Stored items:
###
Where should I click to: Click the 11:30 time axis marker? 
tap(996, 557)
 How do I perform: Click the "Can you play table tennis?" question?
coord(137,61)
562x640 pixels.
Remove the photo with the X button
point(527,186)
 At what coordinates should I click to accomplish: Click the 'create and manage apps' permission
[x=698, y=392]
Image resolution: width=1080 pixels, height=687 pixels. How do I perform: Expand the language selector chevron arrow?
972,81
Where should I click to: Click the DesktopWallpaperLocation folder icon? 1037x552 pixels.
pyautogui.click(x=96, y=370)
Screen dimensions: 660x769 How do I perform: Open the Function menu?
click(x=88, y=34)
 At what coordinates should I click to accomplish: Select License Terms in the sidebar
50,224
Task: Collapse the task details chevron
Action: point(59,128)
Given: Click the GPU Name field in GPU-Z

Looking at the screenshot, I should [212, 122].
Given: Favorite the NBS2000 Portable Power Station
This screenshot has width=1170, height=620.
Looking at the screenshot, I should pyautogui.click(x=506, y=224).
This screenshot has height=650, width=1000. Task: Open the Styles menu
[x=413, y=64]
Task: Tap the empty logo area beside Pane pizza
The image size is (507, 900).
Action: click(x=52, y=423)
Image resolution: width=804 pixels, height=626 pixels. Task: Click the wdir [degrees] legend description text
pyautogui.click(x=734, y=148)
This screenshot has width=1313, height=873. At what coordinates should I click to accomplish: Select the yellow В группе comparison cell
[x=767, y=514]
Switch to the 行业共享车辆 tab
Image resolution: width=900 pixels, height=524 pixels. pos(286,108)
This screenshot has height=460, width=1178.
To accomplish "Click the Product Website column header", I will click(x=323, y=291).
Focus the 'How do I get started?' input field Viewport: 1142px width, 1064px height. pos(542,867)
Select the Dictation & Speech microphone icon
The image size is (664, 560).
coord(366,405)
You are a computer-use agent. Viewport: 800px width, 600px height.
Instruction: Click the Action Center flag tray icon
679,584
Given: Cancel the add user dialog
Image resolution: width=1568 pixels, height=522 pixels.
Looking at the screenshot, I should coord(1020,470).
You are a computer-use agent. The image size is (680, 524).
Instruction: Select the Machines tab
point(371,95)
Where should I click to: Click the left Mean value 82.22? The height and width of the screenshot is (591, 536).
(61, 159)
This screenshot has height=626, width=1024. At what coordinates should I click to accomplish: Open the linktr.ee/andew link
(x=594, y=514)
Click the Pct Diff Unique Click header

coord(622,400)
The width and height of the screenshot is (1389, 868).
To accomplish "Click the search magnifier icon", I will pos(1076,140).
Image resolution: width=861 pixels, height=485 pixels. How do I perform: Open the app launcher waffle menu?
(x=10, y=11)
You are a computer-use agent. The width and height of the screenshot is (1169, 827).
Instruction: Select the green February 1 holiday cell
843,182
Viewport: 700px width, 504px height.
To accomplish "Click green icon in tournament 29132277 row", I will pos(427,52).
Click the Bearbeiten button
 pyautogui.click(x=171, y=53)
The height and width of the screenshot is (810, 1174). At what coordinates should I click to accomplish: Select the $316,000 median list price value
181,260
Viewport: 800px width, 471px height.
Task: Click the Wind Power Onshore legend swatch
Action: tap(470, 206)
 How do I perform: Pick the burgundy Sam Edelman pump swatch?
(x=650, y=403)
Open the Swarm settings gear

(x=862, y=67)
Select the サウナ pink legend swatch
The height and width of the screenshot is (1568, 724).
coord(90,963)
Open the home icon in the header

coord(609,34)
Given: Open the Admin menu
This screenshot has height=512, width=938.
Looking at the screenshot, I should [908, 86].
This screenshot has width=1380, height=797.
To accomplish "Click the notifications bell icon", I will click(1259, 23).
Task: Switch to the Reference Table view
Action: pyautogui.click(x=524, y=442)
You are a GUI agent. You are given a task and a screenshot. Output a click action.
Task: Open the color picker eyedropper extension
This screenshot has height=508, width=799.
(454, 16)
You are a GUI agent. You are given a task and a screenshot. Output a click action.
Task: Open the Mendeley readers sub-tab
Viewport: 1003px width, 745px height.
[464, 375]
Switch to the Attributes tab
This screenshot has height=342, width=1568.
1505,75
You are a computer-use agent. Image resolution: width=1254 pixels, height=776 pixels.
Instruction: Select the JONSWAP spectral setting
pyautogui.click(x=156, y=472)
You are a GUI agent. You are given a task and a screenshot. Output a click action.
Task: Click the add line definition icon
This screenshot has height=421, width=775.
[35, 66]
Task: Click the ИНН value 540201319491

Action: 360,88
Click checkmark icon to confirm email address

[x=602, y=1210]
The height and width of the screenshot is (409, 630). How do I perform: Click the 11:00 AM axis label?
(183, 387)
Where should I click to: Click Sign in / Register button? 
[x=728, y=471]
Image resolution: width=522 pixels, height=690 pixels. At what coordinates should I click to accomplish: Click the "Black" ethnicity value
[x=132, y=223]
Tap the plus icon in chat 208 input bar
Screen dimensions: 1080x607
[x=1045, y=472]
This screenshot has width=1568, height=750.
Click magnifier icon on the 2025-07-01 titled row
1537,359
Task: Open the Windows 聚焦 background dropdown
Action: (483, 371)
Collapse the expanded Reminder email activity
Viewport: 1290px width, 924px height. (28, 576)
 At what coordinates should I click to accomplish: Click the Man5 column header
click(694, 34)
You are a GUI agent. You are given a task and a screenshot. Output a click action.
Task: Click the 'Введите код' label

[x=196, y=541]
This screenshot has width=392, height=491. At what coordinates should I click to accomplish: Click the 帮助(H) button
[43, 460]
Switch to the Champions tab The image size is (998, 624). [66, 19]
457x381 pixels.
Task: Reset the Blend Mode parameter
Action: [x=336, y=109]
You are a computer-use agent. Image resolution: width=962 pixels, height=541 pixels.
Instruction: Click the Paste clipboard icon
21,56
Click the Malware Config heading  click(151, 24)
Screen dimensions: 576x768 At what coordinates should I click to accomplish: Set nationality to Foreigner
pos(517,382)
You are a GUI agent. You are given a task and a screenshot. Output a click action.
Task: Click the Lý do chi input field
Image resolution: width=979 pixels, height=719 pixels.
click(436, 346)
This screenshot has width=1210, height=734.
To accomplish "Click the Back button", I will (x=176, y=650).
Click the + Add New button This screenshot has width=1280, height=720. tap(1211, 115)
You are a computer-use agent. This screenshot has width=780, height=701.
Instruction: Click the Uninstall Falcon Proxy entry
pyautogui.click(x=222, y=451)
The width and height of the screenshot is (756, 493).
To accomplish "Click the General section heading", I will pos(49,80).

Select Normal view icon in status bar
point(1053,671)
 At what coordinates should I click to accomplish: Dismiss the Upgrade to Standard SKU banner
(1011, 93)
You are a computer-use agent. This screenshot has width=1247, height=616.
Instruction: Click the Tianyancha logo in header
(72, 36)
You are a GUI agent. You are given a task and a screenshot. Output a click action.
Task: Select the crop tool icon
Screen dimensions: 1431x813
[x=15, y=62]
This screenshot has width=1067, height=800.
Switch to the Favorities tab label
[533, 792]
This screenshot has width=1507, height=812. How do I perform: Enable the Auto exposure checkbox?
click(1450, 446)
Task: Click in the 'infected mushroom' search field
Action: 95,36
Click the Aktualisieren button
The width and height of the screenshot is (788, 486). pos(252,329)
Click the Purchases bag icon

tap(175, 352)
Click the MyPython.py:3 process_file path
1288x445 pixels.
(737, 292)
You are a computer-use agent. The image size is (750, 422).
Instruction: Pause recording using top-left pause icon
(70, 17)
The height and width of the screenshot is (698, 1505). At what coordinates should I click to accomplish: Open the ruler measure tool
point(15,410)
###
ASSIGNMENT
Set down exactly, and only, the lines from the one containing "Task: Click the Lý do chi input field" to the final line of the data.

WRITTEN ANSWER
Task: Click the Lý do chi input field
Image resolution: width=979 pixels, height=719 pixels.
click(436, 346)
This screenshot has width=1210, height=734.
To accomplish "Click the Back button", I will (x=176, y=650).
Click the + Add New button This screenshot has width=1280, height=720. tap(1211, 115)
You are a computer-use agent. This screenshot has width=780, height=701.
Instruction: Click the Uninstall Falcon Proxy entry
pyautogui.click(x=222, y=451)
The width and height of the screenshot is (756, 493).
To accomplish "Click the General section heading", I will pos(49,80).

Select Normal view icon in status bar
point(1053,671)
 At what coordinates should I click to accomplish: Dismiss the Upgrade to Standard SKU banner
(1011, 93)
You are a computer-use agent. This screenshot has width=1247, height=616.
Instruction: Click the Tianyancha logo in header
(72, 36)
You are a GUI agent. You are given a task and a screenshot. Output a click action.
Task: Select the crop tool icon
Screen dimensions: 1431x813
[x=15, y=62]
This screenshot has width=1067, height=800.
Switch to the Favorities tab label
[533, 792]
This screenshot has width=1507, height=812. How do I perform: Enable the Auto exposure checkbox?
click(1450, 446)
Task: Click in the 'infected mushroom' search field
Action: 95,36
Click the Aktualisieren button
The width and height of the screenshot is (788, 486). pos(252,329)
Click the Purchases bag icon

tap(175, 352)
Click the MyPython.py:3 process_file path
1288x445 pixels.
(737, 292)
You are a computer-use agent. The image size is (750, 422).
Instruction: Pause recording using top-left pause icon
(70, 17)
The height and width of the screenshot is (698, 1505). At what coordinates should I click to accomplish: Open the ruler measure tool
point(15,410)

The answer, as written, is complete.